Document excerpt:
□ □ □ □ □ □ □

1.3 Network Fabric (NICs → Switches → NICs)
When GPUs are in different nodes, they talk over the network:
- Infiniband (NDR: 400 Gb/s, HDR: 200 Gb/s)
- RoCEv2 (RDMA over Converged Ethernet)
- Ethernet TCP (slowest option for training)
The network layer is what matters most for:
- Multi-node distributed training
- Scaling beyond 8 or 16 GPUs
- Large clusters running many jobs
- Model-parallel workloads
Typical NIC bandwidth:
| NIC Type | Speed | Notes |
|---|---|---|
| Ethernet TCP | 100–400 Gb/s | Highest overhead |
| RoCEv2 RDMA | 100–400 Gb/s | Low latency, kernel-bypass |
| Infiniband | 100–400 Gb/s | Most efficient for ML |
🧠 2. Understanding GPU Topology
A GPU topology describes which GPU can talk to which other GPU, and over what path:
GPU ↔ GPU (NVLink or PCIe)
GPU ↔ NIC (PCIe)
NIC ↔ Switch (Network)
Switch ↔ NIC (Network)
NIC ↔ GPU (PCIe)
Good topology = efficient training.
Bad topology = GPUs stall waiting for communication.
There are two kinds of topologies to understand:
2.1 Intra-node GPU topology (inside one server)
Example for an 8-GPU server:
GPU0 ─┬─ NVLink ── GPU1
└─ PCIe ─── NIC
GPU2 ─┬─ NVLink ── GPU3
└─ PCIe ─── NIC
GPU4 ─┬─ NVLink ── GPU5
└─ PCIe ─── NIC
GPU6 ─┬─ NVLink ── GPU7
└─ PCIe ─── NIC
Key questions:
- Which GPUs are connected by NVLink vs PCIe only?

□ □ □ □ □ □ □

Data under study:
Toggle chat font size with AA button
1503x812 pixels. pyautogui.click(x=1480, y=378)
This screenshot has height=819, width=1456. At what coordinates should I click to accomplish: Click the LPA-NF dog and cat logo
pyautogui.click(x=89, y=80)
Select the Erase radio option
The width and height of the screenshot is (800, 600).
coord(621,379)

□ □ □ □ □ □ □

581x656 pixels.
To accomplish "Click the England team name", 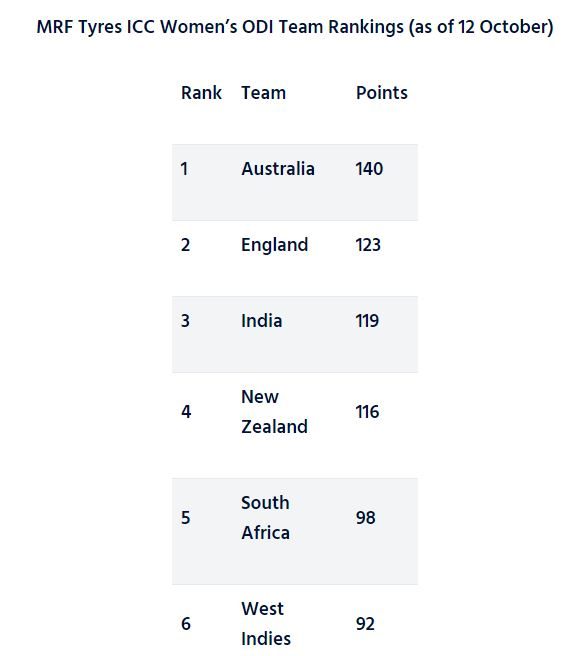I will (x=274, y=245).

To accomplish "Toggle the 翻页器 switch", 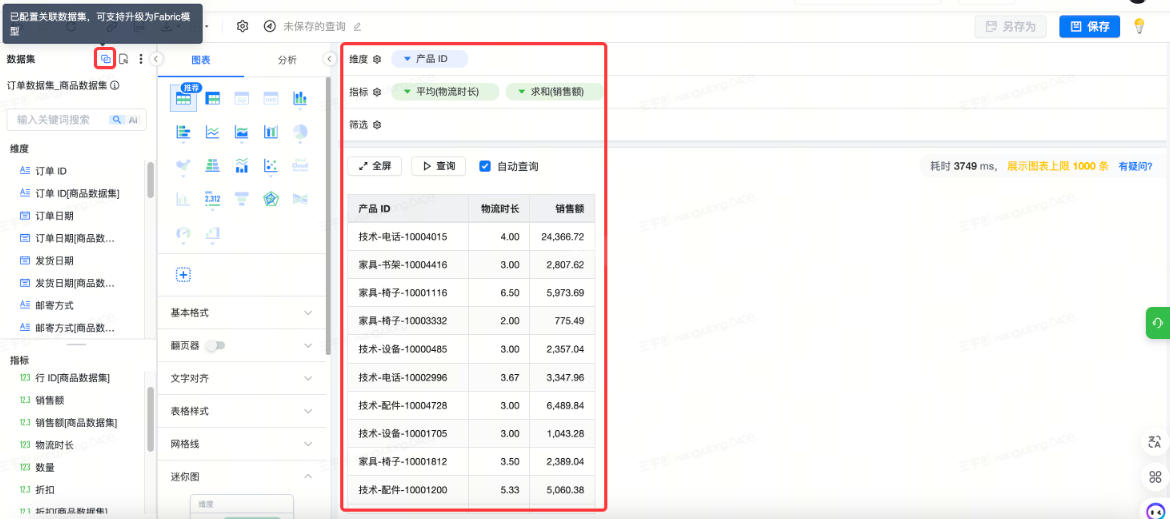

□ □ □ □ □ □ □

Problem details: Please say which NIC type the GPU networking excerpt lists as most efficient for ML.

Response to the task: Infiniband